Xu, 24, a native of China, has the difficult task of finding appropriate jobs that fit a graduating student's visa requirements. Clochard, 29, of France, has the more enjoyable task of showing foreign students what Pittsburgh has culturally to offer.
"The two facets of this are so intricately tied together," said Gail Shrott, executive director of the visitor's council. "You need the businesses, but you have to have people like the region so they will want to stay."
The current economic downturn has complicated Xu's task of identifying jobs for immigrants -- already a difficult chore because of requirements that H-1B visas go to those who are trained in specialty occupations such as accountant, computer analyst, engineer, financial analyst, scientist, architect or lawyer. That means a graduating student who wants to stay here can't take just any job.
Xu is learning how hard it can be to make a cold call to an employer and ask for work. Only a few companies have requested resumes and so far no one has committed to hiring. Information technology companies that have a previous history of hiring foreign students are struggling.
"Lots of them don't get back to me," Xu said.
So he's is focusing for the moment on establishing a network of companies that might have an interest in hiring foreign students once they are financially better able to do so and on raising awareness of the issue.
He said a lot of employers seem sympathetic to the cause of hiring international students to make the region more diverse, but can't hire just now or feel they need an economic incentive to do so.
"This is probably the worst year to possibly try to do something like this," Xu said. "If we did this two or three years ago when the economy was booming, it would be fantastic."
Clochard's task is more light-hearted than Xu's project but just as important. She shows groups of international students the region's sights and helps them to make friends.
"We have all these well-trained people from the universities and the only thing they are thinking about is after here, to go to New York or anywhere else because there is nothing to do in Pittsburgh, which is not true," she says with a laugh.

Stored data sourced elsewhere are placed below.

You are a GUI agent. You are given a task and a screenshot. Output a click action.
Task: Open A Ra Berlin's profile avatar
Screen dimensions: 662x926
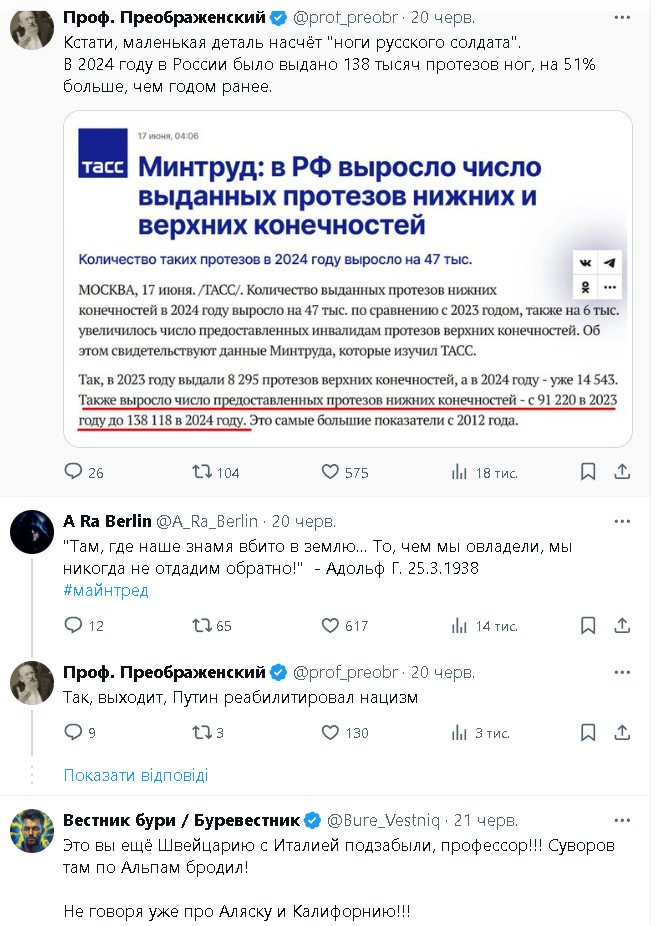click(x=31, y=532)
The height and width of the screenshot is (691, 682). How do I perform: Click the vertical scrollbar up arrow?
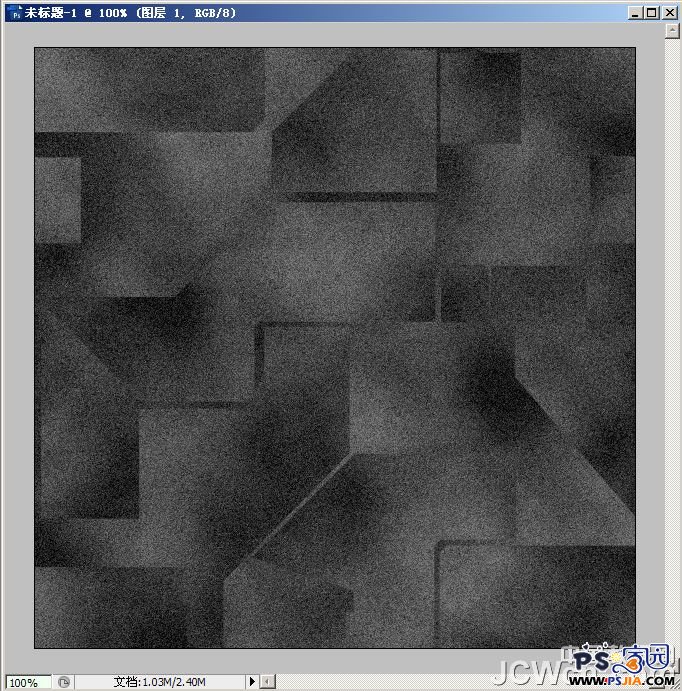pyautogui.click(x=673, y=31)
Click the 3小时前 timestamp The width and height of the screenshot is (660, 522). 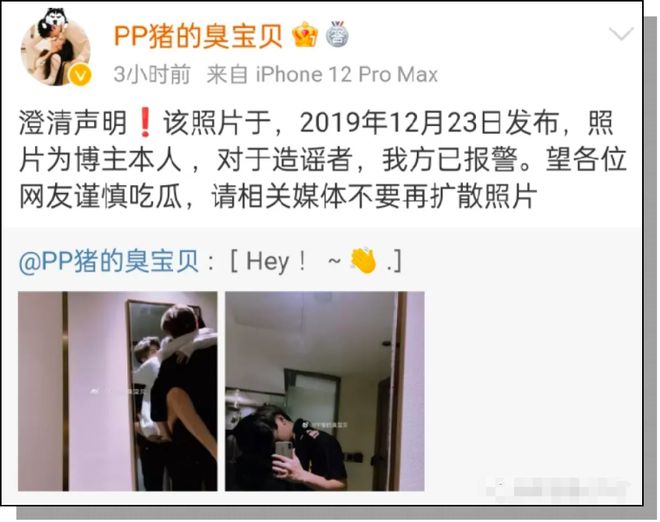point(152,75)
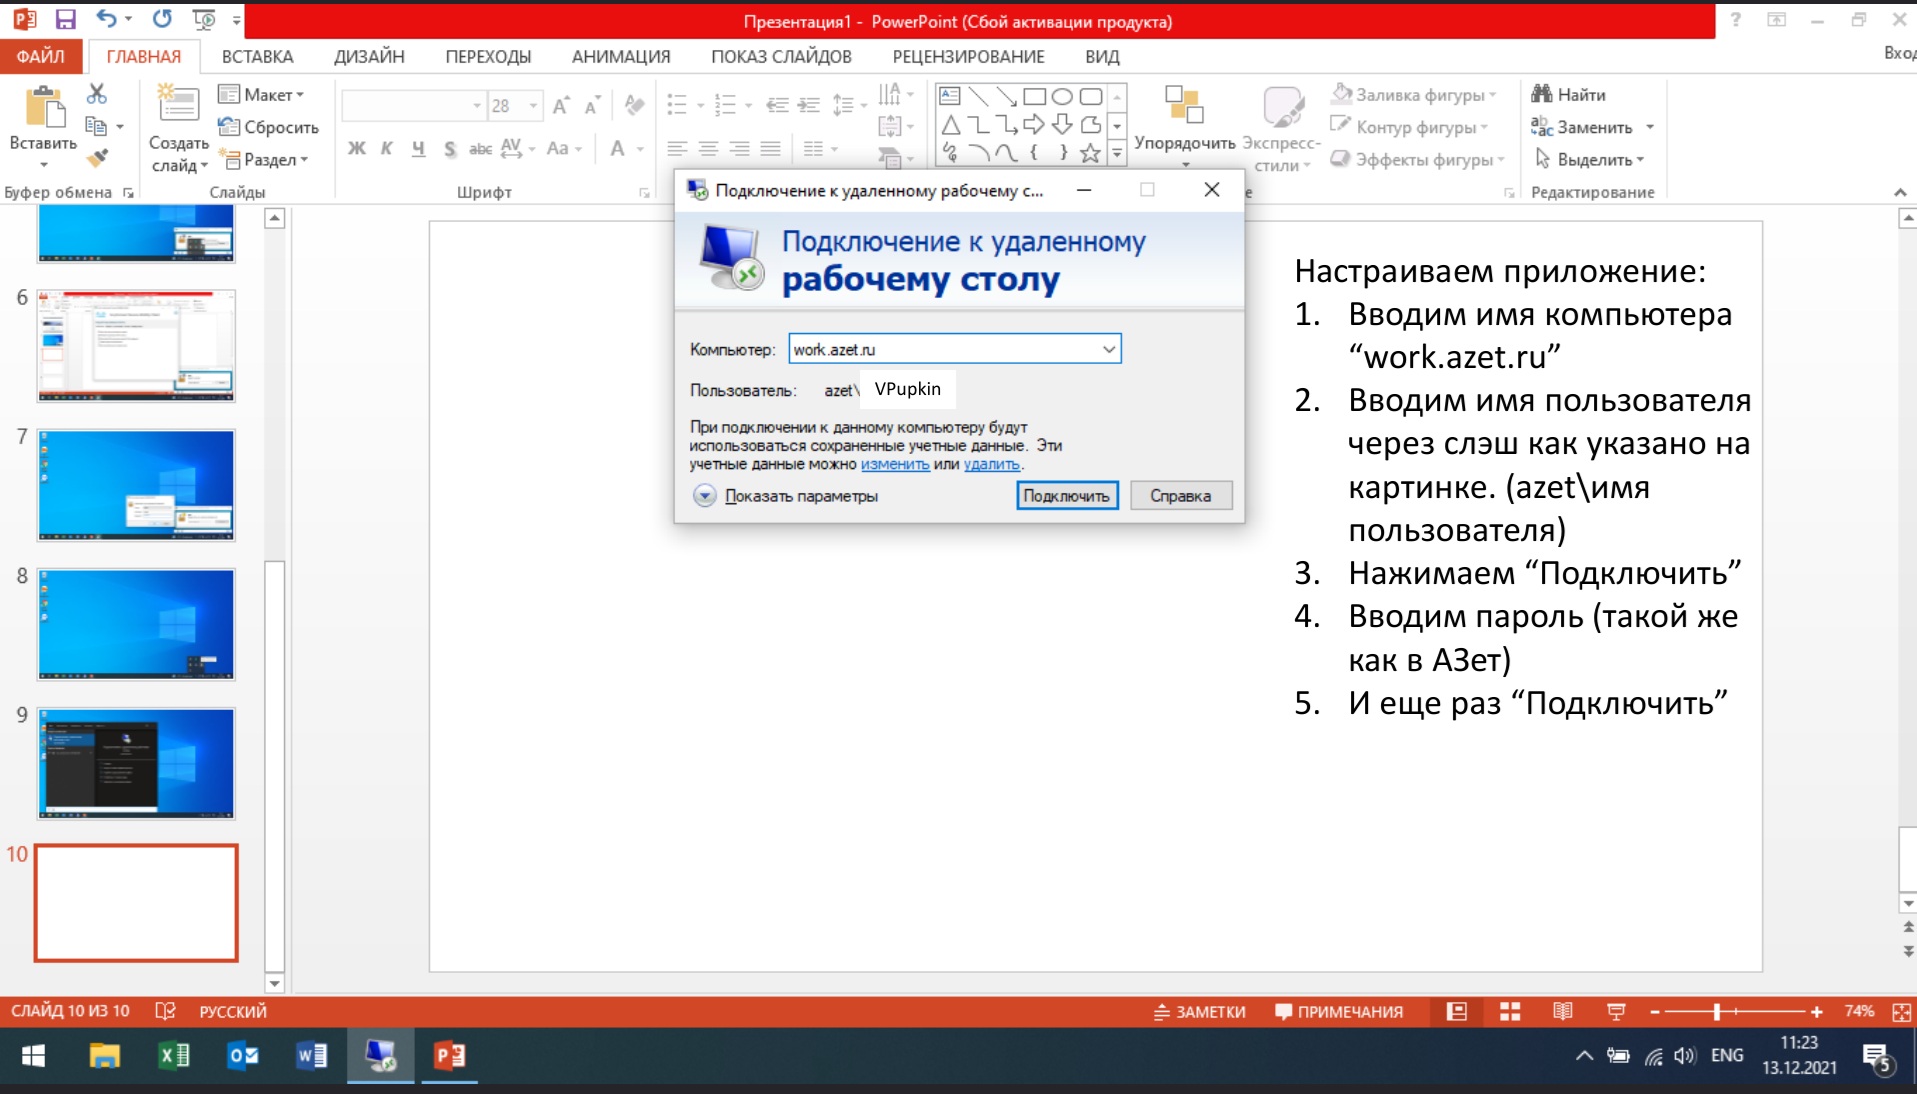1917x1094 pixels.
Task: Open the Компьютер combo box dropdown arrow
Action: (1108, 349)
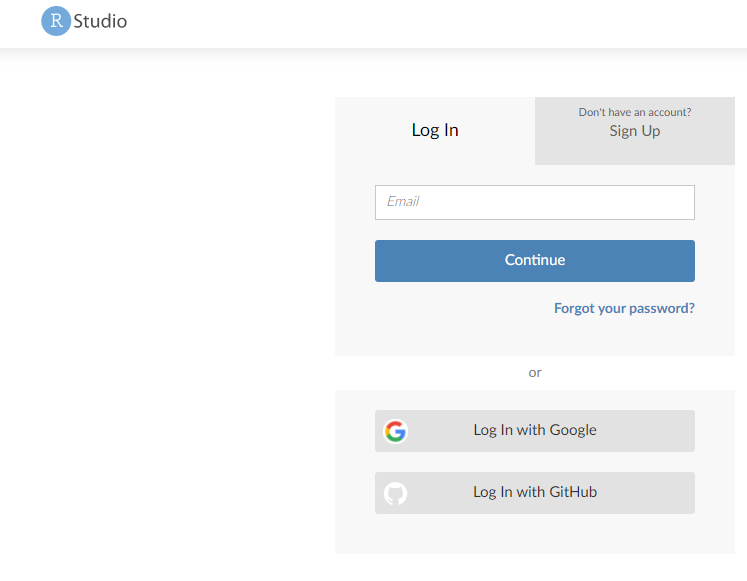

Clochard has organized hospitality dinners and guided trips for groups of up to 50 to all kinds of attractions, including visits to architect Frank Lloyd Wright's Fallingwater, a dairy farm and The Meadows harness racing track.
She and foreign students have been tourists in Amish country. They've gone snow tubing at Seven Springs, done some horseback riding and even a bit of night clubbing, although that activity is not officially sanctioned by the program.
Because most foreign students have no access to a car, Clochard relies on volunteer drivers to get around. She hopes one day to find the funds to pay for a van.
"We are showing them that there are a lot of things to do in Pittsburgh, and also, they are becoming friends," she said. "When you have a friend in a city, you really don't want to go somewhere else."
The eventual prize to Pittsburgh for this effort is easy for Clochard to see.
"When an international student comes to Pittsburgh, they are the best of the best. You do not come to Pittsburgh or anywhere else in America and spend $30,000, [to] $60,000 [for tuition] if you are not at the top in your country," she said. "We have all these good friends, very intelligent people. We need to keep them here."